The contention of defendant that his conviction should be reversed because the prosecutor engaged in misconduct is not preserved for our review (see, CPL 470.05 [2]). In any event, were we to exercise our discretion to review that contention in the interest of justice (see, CPL 470.15 [6] [a]), we would conclude that it lacks merit. With the exception of the improper impeachment by the prosecutor of his own witness (see, CPL 60.35 [1]; People v Saez, 69 NY2d 802, 804), there was no misconduct. With respect to the improper impeachment, that conduct did not cause “ ‘such substantial prejudice to the defendant that he has been denied due process of law’ ” (People v Rubin, 101 AD2d 71, 77, quoting People v Mott, 94 AD2d 415, 419). Further, the evidence of defendant’s guilt is overwhelming, and there is no significant probability that defendant would have been acquitted but for the error (see, People v Crimmins, 36 NY2d 230, 241).
Similarly, the contention of defendant that his constitutional rights were violated by the temporary orders of protection granted in favor of the victims is not preserved for our review (see, CPL 470.05 [2]; People v Angelo, 88 NY2d 217, 221; People v Clark, 41 NY2d 612, 616, cert denied 434 US 864). In any event, that contention lacks merit. A court is empowered to issue a temporary order of protection as a condition of release on bail to protect victims of crime (see, CPL 530.13). Here, the court was presented with two elderly victims who had been at*910tacked in their homes, allegedly by defendant, their nephew. The second crime was committed while defendant was out on bail for the first crime, and the victims were frightened and concerned for their safety. The fact that defense counsel was included in the order did not limit defendant’s access to key prosecution witnesses; defense counsel at no time applied to the court for such access, although the court left it open for him to do so.
The court did not err in determining, after a Wade hearing, that there was an independent basis for the in-court identification of defendant (see, People v Howard, 209 AD2d 1014, affd 87 NY2d 940; People v Callace, 143 AD2d 1027, lv denied 73 NY2d 889). The People established that the witness had more than an adequate opportunity to view defendant in well-lit conditions and that defendant’s unusual mode of dress focused the attention of the witness upon defendant.
Defendant also failed to preserve for our review his contention that the court erred in failing to hold a hearing to determine the lawfulness of his arrest and the admissibility of the evidence seized during a search of his person and automobile (see, CPL 470.05 [2]; People v Erwin, 236 AD2d 787, lv denied 89 NY2d 1011).
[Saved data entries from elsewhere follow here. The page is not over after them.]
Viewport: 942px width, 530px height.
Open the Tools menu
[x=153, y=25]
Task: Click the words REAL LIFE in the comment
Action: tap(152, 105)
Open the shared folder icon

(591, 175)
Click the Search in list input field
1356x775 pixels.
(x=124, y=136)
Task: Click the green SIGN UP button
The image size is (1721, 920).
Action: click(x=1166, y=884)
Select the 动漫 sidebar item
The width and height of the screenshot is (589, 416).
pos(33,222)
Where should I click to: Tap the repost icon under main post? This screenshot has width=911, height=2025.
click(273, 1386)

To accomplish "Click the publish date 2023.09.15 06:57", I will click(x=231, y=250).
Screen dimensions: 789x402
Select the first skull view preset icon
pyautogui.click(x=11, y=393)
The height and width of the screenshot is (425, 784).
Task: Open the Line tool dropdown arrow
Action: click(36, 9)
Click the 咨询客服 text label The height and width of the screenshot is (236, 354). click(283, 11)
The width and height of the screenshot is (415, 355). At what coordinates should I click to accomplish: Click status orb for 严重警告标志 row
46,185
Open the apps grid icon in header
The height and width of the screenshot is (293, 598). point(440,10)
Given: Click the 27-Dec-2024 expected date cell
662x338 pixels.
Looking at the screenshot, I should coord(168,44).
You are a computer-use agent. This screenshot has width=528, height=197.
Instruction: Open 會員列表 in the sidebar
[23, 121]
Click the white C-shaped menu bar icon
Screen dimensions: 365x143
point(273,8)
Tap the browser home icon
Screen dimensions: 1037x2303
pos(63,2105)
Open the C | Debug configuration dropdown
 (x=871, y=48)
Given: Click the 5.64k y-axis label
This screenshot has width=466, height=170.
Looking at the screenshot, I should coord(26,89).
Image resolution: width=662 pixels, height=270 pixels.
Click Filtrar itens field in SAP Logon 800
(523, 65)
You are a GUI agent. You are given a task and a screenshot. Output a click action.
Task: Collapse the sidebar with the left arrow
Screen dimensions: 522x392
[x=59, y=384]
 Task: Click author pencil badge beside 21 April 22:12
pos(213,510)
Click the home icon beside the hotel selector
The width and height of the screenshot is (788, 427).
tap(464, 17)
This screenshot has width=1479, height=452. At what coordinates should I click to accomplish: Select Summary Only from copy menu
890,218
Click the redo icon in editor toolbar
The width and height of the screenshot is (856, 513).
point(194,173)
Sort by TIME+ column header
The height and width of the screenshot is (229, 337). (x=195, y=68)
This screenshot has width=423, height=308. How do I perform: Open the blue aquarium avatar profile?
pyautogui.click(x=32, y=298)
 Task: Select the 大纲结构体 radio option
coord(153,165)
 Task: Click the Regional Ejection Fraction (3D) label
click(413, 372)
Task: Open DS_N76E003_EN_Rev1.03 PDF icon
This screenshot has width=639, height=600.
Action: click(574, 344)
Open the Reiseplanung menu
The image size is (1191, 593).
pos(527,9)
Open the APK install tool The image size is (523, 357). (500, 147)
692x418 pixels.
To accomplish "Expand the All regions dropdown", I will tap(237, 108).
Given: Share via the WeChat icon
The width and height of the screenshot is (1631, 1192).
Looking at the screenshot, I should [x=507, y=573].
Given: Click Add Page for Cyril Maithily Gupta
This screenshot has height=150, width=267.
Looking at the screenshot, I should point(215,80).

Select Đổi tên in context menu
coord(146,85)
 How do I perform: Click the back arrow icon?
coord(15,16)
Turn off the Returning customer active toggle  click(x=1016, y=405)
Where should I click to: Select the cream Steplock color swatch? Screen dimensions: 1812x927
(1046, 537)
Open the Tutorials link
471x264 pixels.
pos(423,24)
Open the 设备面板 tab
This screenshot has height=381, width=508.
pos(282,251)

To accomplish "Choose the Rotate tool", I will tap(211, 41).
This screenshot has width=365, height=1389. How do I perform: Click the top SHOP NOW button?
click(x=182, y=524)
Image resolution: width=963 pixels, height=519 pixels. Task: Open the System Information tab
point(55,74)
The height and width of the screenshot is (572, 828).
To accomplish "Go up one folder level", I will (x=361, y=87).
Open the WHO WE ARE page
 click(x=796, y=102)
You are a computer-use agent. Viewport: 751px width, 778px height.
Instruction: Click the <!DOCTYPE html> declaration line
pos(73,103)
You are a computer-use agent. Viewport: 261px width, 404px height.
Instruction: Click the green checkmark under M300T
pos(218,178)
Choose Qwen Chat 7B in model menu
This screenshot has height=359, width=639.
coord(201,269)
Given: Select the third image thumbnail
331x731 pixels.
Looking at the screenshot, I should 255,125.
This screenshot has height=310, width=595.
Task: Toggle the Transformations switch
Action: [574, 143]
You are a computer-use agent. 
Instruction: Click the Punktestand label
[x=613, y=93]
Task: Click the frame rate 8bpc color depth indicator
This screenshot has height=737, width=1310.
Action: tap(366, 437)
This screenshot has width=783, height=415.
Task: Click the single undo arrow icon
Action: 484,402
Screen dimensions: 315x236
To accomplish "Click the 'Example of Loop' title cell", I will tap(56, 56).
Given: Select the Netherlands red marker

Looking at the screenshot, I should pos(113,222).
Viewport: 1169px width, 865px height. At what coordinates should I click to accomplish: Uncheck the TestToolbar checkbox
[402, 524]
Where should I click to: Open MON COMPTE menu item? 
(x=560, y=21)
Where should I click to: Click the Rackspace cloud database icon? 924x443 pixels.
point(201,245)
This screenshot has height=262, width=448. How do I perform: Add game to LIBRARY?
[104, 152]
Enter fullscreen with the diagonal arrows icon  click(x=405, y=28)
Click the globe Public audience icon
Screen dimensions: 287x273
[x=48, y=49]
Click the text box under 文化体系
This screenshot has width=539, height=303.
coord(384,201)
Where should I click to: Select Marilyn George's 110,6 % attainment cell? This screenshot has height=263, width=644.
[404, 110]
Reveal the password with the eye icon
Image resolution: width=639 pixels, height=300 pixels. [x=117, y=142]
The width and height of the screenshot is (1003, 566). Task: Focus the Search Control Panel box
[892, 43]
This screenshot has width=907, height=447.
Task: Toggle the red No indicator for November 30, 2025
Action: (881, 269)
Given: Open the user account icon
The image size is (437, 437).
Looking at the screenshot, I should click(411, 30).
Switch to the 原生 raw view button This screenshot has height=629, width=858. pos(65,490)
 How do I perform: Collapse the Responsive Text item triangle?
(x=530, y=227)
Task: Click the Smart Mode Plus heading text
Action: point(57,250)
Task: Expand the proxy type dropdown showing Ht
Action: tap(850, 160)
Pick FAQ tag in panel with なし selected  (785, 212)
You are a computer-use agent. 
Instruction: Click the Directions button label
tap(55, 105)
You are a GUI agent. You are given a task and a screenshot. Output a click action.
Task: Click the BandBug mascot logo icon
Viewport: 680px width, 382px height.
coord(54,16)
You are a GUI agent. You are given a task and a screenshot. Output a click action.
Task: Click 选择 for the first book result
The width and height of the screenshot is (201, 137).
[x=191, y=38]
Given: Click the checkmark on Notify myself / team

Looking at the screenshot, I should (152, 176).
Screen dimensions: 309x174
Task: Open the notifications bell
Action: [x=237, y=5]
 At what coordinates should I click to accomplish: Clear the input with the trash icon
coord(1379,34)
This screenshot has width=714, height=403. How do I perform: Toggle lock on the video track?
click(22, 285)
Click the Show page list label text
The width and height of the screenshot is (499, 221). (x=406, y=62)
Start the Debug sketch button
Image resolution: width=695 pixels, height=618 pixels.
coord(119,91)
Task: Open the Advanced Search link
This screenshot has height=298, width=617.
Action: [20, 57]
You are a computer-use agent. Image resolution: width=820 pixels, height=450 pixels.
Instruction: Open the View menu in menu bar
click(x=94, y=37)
In any event, in light of the inadequacy of defendant’s moving papers, the failure to hold a hearing was not error (see, CPL 710.60 [3]; People v Caldwell, 215 AD2d 681, lv denied 86 NY2d 780; People v Bashian, 190 AD2d 681, lv denied 81 NY2d 836; People v Vega, 145 AD2d 924). Moreover, the arrest of defendant and the search incident to the arrest were supported by probable cause (see, CPL 140.10 [1] [b]; People v Rosario, 78 NY2d 583, 588-589, cert denied 502 US 1109; People v Bigelow, 66 NY2d 417, 423; People v DeSantis, 46 NY2d 82, cert denied 443 US 912).
The court properly denied defendant’s motion to suppress the evidence obtained from defendant’s automobile pursuant to a search warrant. The information supporting the application for the search warrant established reasonable cause to believe that evidence may be found in defendant’s automobile (see, CPL 690.35 [3] [b]; People v Nieves, 36 NY2d 396). The fact that the photo array on which the warrant was based in part was later determined to be unduly suggestive did not require suppression of the evidence. The validity of the warrant is determined based on the information available at the time it was issued (see, People v Nieves, supra, at 402).
Defendant failed to preserve for our review his contention that the court’s Allen charge to the jury on the second day of its deliberations was unduly coercive (see, Allen v United *911States, 164 US 492; People v White, 166 AD2d 910, lv denied 76 NY2d 992). Further, there is no merit to his contention. The court merely asked the jurors to consider the reasonableness of their views and be open-minded to the views of the other jurors. The court stressed that it was not suggesting that any juror surrender his or her conscientious convictions (see, People v Henry, 229 AD2d 946, lv denied 89 NY2d 864).
The issue whether the court erred in quashing a subpoena for the parole records of a witness of the People is based upon material outside the record, and we are therefore unable to review the propriety of the court’s ruling (see, People v Jones, 236 AD2d 846; People v McKethan, 225 AD2d 800, 801, lv denied 88 NY2d 938).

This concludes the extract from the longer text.